L'annonce lundi matin du départ soudain et inattendu de Richard Dufresne de son poste de numéro 2 de la chaîne d'alimentation Metro était en soi étonnante. La confirmation de sa nomination hier matin comme chef de la direction financière chez George Weston limitée - propriétaire des magasins Loblaws et ennemi juré de Metro - ajoute un peu de consternation à la surprise de la veille.

Consternant, parce qu'il est assez inhabituel que, du jour au lendemain, un acteur-clé d'une entreprise à succès et de l'envergure de Metro décide de quitter son entreprise pour accepter sans aucun préavis une offre de son principal concurrent.

Même si on ne peut empêcher un coeur d'aimer et que Richard Dufresne a pleinement le droit de gérer sa carrière de la façon dont il l'entend, le subit changement d'allégeance qu'il vient d'effectuer soulève certaines questions d'ordres commerciales et éthiques.

Habituellement, les contrats d'acteurs stratégiques de grandes sociétés - comme Richard Dufresne pouvait en être un chez Metro - sont assortis de clauses de non-concurrence qui visent à empêcher justement des sauts de clôture trop soudains.

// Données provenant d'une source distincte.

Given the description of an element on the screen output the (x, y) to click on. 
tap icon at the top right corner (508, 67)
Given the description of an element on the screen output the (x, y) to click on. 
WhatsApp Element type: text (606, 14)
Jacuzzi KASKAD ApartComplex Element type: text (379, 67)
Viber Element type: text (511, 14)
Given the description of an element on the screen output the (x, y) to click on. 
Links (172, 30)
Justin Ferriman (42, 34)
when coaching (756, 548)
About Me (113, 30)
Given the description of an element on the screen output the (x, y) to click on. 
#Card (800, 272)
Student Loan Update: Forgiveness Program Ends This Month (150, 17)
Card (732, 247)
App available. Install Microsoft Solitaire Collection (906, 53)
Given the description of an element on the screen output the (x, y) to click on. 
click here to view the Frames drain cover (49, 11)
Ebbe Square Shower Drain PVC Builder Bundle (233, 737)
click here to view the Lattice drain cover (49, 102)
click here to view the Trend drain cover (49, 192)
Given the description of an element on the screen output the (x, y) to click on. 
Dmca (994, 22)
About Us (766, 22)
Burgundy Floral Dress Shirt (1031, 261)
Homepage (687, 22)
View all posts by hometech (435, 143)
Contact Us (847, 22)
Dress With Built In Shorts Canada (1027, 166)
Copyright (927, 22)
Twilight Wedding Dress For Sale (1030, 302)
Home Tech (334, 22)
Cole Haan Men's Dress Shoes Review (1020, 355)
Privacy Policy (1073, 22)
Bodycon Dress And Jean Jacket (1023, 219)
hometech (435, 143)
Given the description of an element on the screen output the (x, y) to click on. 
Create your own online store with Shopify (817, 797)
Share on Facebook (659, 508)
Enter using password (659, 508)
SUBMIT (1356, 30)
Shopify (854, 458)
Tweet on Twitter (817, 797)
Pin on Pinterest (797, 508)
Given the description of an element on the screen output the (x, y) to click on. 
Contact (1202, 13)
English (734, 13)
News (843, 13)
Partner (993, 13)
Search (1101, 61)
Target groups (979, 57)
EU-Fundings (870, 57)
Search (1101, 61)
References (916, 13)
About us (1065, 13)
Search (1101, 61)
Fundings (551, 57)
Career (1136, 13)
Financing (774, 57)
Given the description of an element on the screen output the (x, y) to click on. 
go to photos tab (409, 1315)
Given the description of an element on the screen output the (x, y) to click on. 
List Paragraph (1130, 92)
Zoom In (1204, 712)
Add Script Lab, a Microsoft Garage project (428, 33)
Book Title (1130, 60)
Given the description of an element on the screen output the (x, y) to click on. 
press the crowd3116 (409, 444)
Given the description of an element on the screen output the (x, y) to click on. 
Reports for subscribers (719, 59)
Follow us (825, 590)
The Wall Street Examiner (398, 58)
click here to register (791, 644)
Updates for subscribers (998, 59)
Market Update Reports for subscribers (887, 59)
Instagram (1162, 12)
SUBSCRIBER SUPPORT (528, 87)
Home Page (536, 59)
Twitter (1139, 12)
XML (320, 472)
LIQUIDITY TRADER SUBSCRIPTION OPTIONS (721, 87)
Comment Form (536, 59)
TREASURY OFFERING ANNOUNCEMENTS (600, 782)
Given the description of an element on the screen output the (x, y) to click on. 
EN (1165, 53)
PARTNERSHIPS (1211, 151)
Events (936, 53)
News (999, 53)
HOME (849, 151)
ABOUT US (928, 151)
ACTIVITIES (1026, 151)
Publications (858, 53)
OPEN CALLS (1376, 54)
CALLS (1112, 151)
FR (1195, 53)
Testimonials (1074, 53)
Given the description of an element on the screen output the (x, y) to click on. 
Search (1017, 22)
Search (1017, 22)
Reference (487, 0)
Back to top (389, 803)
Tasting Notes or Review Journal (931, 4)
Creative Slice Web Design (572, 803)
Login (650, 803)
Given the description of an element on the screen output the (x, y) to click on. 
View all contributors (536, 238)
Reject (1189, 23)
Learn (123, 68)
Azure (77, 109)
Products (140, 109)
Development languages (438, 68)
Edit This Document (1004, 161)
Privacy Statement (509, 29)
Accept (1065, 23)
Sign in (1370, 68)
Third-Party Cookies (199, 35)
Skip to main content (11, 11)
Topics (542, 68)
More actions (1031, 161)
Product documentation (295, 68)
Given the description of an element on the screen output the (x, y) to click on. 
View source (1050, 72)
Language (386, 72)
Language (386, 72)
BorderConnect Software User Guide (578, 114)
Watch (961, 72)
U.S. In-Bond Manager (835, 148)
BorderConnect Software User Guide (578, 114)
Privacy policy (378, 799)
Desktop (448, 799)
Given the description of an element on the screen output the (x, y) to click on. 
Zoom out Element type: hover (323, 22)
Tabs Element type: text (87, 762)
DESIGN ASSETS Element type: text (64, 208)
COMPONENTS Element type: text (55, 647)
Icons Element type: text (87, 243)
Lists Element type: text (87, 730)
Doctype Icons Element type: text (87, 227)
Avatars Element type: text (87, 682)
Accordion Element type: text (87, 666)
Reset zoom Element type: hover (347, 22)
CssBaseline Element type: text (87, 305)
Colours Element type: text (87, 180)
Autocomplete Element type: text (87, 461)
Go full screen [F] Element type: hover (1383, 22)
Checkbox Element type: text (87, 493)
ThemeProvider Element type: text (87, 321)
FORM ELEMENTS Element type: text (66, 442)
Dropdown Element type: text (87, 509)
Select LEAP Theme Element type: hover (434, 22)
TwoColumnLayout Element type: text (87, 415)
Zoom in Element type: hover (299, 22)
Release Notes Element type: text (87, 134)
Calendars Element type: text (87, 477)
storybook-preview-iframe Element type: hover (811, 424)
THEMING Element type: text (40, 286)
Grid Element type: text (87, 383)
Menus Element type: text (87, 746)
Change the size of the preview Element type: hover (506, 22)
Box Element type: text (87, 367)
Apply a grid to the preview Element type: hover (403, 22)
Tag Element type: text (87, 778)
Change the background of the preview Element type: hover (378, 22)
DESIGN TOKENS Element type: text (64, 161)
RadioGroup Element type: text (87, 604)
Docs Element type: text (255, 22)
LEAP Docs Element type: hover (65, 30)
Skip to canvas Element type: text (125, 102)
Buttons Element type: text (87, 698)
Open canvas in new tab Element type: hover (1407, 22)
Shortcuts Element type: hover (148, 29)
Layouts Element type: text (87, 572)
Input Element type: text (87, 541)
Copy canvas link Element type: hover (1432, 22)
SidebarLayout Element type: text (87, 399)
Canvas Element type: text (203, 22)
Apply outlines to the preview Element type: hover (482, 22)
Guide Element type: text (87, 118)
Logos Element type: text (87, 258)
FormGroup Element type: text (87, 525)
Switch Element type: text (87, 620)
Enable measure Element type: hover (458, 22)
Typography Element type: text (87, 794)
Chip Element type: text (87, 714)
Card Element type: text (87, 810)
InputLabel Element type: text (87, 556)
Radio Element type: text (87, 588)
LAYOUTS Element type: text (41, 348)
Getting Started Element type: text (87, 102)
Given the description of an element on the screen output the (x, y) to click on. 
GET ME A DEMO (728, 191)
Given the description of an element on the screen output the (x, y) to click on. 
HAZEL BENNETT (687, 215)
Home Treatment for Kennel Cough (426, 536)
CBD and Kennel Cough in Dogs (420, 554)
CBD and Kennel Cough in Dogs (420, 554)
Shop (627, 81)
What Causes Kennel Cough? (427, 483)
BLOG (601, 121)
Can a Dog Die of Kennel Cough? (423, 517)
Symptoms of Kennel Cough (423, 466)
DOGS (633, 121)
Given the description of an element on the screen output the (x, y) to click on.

Si on ne peut empêcher quelqu'un de quitter son poste ou son entreprise, on peut au moins s'assurer qu'il n'ira pas immédiatement offrir ses services à un concurrent. Surtout quand il s'agit du numéro 2 de l'entreprise et qu'il a pleinement participé à l'orchestration de toute la planification stratégique du groupe.

La non-concurrence élastique

Règle générale, ces clauses de non-concurrence prévoient des périodes-tampon de six mois à un an durant lesquelles un «déserteur» ne pourra offrir ses services à une entreprise du même secteur d'activité.

Visiblement, il n'existait pas de telles clauses qui liaient Richard Dufresne et Metro ou s'il en existait on peut présumer que Weston a accepté de payer la pénalité financière que devra éventuellement subir Richard Dufresne à l'endroit de son ex-employeur.

De ce côté, on ne sait trop quoi penser, puisque Metro a refusé hier de commenter l'embauche de M. Dufresne par son concurrent Weston. Sur le plan éthique, le passage à l'ennemi du numéro 2 de Metro laisse les spécialistes de la question fort circonspects.

«En termes d'enjeux de gouvernance, le comportement de M. Dufresne laisse songeur. Si tu ne peux pas forcer quelqu'un à travailler jusqu'à sa mort pour la même entreprise, tu peux t'attendre, si elle désire partir, à ce qu'elle ne traverse pas la rue pour aller chez le concurrent», observe Michel Nadeau, président de l'Institut pour la gouvernance d'organisations privées et publiques.

M. Dufresne aurait pu prendre le même job dans une entreprise de haute technologie que tout le monde aurait compris qu'il avait un irrépressible besoin de changement et qu'il laissait son ancienne entreprise en bons termes.

«Mais là, il s'en va chez Weston. Weston, c'est Loblaw, et Loblaw, c'est le principal concurrent de Metro», souligne avec étonnement Denis Durand, associé principal chez Jarislowsky Fraser.

De l'argent à la clé

Denis Durand aurait mieux compris le geste du numéro 2 de Metro s'il avait été accompli en suivant les étapes habituelles. La rapidité de l'annonce de l'embauche de M. Dufresne par Weston laisse penser qu'il y avait un paquet de fric à la clé de cette entente.

«Il doit transformer en actions de Metro toutes ses options et il ne pourra encaisser celles qui ne sont pas encore à échéance. Weston a dû lui garantir les sommes équivalentes», estime Denis Durand.

Cette nouvelle histoire de transfuge des affaires n'est pas sans rappeler celle de l'ex-PDG du CN, Hunter Harrison, qui lui aussi a tourné le dos à des avantages financiers de 40 millions qui lui sont dus parce qu'il sollicite le poste de PDG du CP.

Mais on sait que ceux qui veulent le voir à la tête du CP ont promis de le dédommager pour chaque cent dont le CN pourrait le priver.

Dans le milieu des affires d'aujourd'hui, même les serments d'allégeance se monnayent.

Si cette défection-surprise et surtout l'embauche de Richard Dufresne par Weston témoignent d'un malaise certain à la haute direction de Metro, elle n'a pas provoqué de réactions de panique chez les différents marchands-propriétaires Metro à qui nous avons parlé hier.

«Je ne suis pas surpris. Ça ne fait que confirmer que le monde de l'alimentation au détail est en pleine transformation et qu'on va assister à bien des bouleversements au cours des cinq prochaines années», a laissé tomber l'un d'entre eux.